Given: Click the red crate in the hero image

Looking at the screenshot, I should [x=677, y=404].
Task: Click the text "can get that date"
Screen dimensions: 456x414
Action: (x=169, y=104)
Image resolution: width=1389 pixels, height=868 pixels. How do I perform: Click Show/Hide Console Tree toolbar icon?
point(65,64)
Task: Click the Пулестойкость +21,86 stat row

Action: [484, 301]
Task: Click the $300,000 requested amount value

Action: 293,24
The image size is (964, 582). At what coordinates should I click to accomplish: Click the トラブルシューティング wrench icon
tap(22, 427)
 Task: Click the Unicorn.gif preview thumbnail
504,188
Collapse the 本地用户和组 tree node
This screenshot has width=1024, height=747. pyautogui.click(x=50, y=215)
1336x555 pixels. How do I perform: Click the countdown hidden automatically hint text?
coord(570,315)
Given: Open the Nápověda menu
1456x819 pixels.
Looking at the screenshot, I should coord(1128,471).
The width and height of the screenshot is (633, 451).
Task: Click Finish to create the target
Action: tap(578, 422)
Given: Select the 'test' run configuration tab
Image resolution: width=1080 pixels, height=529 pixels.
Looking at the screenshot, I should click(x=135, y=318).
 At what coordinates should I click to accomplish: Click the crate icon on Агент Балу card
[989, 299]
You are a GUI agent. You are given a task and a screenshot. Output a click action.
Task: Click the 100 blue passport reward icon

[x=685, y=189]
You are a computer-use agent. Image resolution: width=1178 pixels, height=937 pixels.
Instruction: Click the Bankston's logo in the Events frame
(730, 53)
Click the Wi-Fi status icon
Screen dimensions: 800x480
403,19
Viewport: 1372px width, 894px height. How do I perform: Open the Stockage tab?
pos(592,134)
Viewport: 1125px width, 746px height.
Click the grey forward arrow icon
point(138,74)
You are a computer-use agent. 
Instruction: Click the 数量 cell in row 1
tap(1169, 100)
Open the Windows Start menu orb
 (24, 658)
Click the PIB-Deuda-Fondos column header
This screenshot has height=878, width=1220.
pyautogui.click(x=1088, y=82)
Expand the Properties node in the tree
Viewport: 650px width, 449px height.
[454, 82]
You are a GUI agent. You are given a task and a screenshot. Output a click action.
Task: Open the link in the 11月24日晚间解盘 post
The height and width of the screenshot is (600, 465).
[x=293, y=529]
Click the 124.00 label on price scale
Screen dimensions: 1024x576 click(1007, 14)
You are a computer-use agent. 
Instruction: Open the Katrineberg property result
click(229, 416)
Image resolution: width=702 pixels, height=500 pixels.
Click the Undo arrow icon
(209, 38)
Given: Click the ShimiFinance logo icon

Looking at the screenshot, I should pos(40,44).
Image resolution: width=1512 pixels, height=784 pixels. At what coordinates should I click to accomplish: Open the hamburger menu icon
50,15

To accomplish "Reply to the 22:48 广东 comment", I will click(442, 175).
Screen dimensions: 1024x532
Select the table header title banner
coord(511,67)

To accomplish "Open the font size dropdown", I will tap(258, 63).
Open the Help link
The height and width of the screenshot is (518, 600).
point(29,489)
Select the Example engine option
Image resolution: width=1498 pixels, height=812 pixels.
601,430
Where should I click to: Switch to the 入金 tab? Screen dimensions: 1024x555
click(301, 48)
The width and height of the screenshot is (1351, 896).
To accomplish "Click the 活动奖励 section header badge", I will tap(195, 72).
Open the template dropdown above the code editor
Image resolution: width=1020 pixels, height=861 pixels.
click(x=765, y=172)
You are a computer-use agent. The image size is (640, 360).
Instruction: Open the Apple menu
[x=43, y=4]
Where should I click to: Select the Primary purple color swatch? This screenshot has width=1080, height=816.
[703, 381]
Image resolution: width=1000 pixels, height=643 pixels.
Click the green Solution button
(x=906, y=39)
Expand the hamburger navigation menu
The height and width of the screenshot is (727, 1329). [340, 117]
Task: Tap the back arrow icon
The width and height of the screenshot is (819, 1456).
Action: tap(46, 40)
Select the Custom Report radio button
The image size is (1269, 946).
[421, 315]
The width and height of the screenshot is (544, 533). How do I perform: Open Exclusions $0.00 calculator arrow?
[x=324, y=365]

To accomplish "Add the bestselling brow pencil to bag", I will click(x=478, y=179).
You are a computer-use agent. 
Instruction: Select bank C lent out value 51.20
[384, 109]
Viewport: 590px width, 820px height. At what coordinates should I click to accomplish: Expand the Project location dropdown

The problem: Recast the material from its first line through the line containing "Action: [484, 301]" as a Markdown table with the columns Row and Line, skipping blank lines.

Answer to this task:
| Row | Line |
|---|---|
| 1 | Given: Click the red crate in the hero image |
| 2 | Looking at the screenshot, I should [x=677, y=404]. |
| 3 | Task: Click the text "can get that date" |
| 4 | Screen dimensions: 456x414 |
| 5 | Action: (x=169, y=104) |
| 6 | Image resolution: width=1389 pixels, height=868 pixels. How do I perform: Click Show/Hide Console Tree toolbar icon? |
| 7 | point(65,64) |
| 8 | Task: Click the Пулестойкость +21,86 stat row |
| 9 | Action: [484, 301] |